The original fair innings argument is about claims on length of life. Alan Williams has suggested that the argument also should apply to quality of life. His 'generalised fair innings approach' on the one hand, and the severity approach on the other, are two ways of incorporating concerns for fairness in economic evaluation of health care. They are based on different ethical arguments and therefore partly lead to different results. Both approaches incorporate concerns for current and future severity. There is strong support for this in formal theories of justice and government guidelines, and a number of public surveys even indicate the strength of these concerns. The generalised fair innings approach additionally incorporates concerns for past suffering. Intuitively, this is not unreasonable, but there is at this point little ethical theory or empirical evidence to suggest the strength of such concerns. The fair innings argument can be decomposed in an 'equal innings argument' and a 'sufficient innings argument'. When the fair innings argument is applied to quality of life, its sufficient innings component implies that young people should have priority over old people when it comes to functional improvements and symptom relief for non-fatal conditions. This runs counter to both moral intuitions and official goverment guidelines in Norway and Sweden.

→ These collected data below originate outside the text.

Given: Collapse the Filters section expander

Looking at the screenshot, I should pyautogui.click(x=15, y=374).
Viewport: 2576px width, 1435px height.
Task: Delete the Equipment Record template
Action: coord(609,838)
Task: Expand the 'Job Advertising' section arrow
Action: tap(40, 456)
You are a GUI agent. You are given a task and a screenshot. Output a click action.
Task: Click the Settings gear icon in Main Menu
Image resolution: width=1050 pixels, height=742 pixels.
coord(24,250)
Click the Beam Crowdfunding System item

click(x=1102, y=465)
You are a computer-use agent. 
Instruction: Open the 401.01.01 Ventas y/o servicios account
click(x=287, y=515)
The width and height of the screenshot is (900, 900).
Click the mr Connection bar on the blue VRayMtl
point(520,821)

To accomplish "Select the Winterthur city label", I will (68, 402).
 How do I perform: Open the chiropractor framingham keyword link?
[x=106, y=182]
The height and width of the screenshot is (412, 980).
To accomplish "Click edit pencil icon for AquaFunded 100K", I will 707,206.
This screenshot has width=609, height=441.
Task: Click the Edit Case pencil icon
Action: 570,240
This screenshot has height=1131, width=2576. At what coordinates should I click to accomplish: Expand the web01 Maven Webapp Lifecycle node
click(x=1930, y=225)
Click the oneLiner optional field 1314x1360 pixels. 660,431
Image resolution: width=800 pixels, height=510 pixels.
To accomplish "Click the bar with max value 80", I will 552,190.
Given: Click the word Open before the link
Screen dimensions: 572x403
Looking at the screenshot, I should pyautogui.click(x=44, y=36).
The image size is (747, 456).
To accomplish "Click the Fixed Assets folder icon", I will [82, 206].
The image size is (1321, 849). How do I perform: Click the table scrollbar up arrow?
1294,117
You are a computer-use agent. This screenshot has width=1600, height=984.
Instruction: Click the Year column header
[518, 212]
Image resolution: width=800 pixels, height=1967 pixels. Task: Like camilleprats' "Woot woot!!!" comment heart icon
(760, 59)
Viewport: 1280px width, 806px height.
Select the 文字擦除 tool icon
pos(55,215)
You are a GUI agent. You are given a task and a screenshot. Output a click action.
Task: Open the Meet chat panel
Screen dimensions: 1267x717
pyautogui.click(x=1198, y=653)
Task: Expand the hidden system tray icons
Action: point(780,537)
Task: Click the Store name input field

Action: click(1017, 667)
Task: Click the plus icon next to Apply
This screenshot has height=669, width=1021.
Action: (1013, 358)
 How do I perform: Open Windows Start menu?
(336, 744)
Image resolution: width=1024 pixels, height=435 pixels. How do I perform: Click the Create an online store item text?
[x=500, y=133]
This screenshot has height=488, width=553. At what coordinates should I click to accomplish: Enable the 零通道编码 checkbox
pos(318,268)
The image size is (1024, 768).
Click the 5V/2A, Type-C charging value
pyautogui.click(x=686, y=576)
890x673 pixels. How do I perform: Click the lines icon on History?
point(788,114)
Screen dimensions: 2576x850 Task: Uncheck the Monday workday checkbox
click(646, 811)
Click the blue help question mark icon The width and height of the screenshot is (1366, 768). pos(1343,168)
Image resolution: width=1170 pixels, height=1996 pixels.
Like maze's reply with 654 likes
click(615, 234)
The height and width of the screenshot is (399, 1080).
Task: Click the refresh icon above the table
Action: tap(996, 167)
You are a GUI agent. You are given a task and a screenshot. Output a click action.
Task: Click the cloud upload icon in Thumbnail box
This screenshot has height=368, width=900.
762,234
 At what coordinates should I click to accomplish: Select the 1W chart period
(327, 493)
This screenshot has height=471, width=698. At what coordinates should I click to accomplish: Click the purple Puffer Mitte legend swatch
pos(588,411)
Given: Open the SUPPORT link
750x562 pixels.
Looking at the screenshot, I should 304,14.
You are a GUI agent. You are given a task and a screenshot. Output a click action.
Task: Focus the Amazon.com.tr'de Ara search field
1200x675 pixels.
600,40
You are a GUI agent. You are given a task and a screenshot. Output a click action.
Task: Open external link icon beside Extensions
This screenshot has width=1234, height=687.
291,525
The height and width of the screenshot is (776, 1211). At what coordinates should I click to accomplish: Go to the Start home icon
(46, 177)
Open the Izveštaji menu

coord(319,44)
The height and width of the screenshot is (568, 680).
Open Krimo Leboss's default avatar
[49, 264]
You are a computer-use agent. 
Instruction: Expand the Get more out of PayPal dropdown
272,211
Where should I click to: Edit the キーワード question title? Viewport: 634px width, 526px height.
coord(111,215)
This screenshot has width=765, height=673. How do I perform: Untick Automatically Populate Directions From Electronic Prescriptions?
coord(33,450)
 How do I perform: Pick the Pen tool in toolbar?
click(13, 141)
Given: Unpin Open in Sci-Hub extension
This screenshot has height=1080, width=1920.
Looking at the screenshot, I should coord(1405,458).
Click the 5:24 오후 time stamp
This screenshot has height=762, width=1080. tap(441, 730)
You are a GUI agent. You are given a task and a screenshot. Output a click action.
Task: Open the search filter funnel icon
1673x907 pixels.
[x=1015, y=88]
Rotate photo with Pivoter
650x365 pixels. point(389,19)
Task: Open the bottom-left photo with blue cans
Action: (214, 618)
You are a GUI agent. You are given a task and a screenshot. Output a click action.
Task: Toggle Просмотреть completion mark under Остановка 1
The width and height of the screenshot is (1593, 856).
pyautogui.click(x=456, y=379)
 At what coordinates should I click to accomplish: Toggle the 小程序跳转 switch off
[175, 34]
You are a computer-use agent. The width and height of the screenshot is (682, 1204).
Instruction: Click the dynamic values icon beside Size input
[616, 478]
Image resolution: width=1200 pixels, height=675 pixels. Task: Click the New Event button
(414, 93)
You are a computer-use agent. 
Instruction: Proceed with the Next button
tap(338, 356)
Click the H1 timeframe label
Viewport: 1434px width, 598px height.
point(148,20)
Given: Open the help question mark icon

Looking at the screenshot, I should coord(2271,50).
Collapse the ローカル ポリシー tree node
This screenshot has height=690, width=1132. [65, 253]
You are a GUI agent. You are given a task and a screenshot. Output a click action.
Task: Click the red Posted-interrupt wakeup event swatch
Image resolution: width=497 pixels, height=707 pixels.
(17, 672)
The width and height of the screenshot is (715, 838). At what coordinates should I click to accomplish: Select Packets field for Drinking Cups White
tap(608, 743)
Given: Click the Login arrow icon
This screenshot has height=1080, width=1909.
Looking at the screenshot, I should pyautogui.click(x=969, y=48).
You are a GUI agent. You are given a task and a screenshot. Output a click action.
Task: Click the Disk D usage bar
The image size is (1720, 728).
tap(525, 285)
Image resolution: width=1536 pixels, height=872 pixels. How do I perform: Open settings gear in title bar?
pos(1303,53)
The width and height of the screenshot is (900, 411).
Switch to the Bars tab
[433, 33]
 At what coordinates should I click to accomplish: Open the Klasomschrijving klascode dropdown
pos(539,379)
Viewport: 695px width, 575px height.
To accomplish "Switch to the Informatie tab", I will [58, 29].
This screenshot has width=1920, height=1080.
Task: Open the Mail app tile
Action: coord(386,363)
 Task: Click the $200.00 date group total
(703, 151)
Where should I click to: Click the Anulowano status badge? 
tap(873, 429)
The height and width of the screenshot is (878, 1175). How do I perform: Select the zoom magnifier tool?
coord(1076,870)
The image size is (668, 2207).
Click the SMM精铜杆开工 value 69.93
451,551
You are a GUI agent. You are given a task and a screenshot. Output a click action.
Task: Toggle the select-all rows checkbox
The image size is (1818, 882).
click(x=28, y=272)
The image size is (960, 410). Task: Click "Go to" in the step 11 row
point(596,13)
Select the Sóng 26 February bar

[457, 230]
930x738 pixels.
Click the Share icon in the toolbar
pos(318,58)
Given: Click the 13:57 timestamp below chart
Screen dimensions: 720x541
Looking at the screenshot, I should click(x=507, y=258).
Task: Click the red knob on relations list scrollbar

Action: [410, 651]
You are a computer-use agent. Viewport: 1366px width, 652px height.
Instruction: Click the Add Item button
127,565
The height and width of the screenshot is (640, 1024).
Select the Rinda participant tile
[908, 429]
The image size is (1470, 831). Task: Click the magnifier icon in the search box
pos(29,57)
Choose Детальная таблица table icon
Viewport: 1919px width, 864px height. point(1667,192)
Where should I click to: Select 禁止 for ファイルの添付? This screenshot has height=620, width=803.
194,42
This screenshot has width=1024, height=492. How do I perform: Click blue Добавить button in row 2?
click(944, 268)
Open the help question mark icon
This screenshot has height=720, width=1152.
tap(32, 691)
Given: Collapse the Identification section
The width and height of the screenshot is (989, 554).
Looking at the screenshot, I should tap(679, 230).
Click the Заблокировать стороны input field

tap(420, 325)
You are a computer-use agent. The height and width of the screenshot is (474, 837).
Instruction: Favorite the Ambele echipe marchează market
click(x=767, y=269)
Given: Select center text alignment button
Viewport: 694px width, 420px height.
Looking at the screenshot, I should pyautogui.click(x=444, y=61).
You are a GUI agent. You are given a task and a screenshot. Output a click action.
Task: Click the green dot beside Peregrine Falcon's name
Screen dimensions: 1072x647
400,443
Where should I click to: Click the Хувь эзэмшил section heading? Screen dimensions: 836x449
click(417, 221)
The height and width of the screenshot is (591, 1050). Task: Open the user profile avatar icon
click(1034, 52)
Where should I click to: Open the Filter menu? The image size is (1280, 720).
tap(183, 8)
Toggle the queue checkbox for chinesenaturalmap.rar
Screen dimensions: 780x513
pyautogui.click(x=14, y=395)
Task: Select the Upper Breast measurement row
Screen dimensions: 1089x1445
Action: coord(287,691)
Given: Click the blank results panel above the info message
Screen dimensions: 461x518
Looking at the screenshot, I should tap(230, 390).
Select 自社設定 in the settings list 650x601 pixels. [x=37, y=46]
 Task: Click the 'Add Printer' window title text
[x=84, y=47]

Cost-value analysis of health interventions: introduction and update on methods and preference data.

According to the consensus statement from the International Society for Pharmacoeconomics and Outcomes Research Quality-Adjusted Life-Year (QALY) workshop in Philadelphia in 2007 "concerns for fairness may cause social resource allocation preferences to deviate considerably from the ranking that consideration of costs per QALY would suggest." Salient concerns for fairness include the view that priority should be given to the severely ill over the less severely ill, that people have a right to realize their potential for health even if their capacity to benefit from treatment is moderate, and that everybody has the same right to treatment that averts premature death, even if their health and functional level is less than perfect. Cost-value analysis incorporates these concerns in formal economic evaluation of health interventions and programs and thus has a potential for ranking interventions and programs in a way that is more consistent with societal values. Data on the strength of public concerns for fairness are now sufficient to be useful in formal economic evaluation. The data may, within a context of fair and open deliberations, help societal decision makers to roughly indicate the societal value of a QALY in different circumstances and thus determine a tentative grading of willingness to pay for a QALY.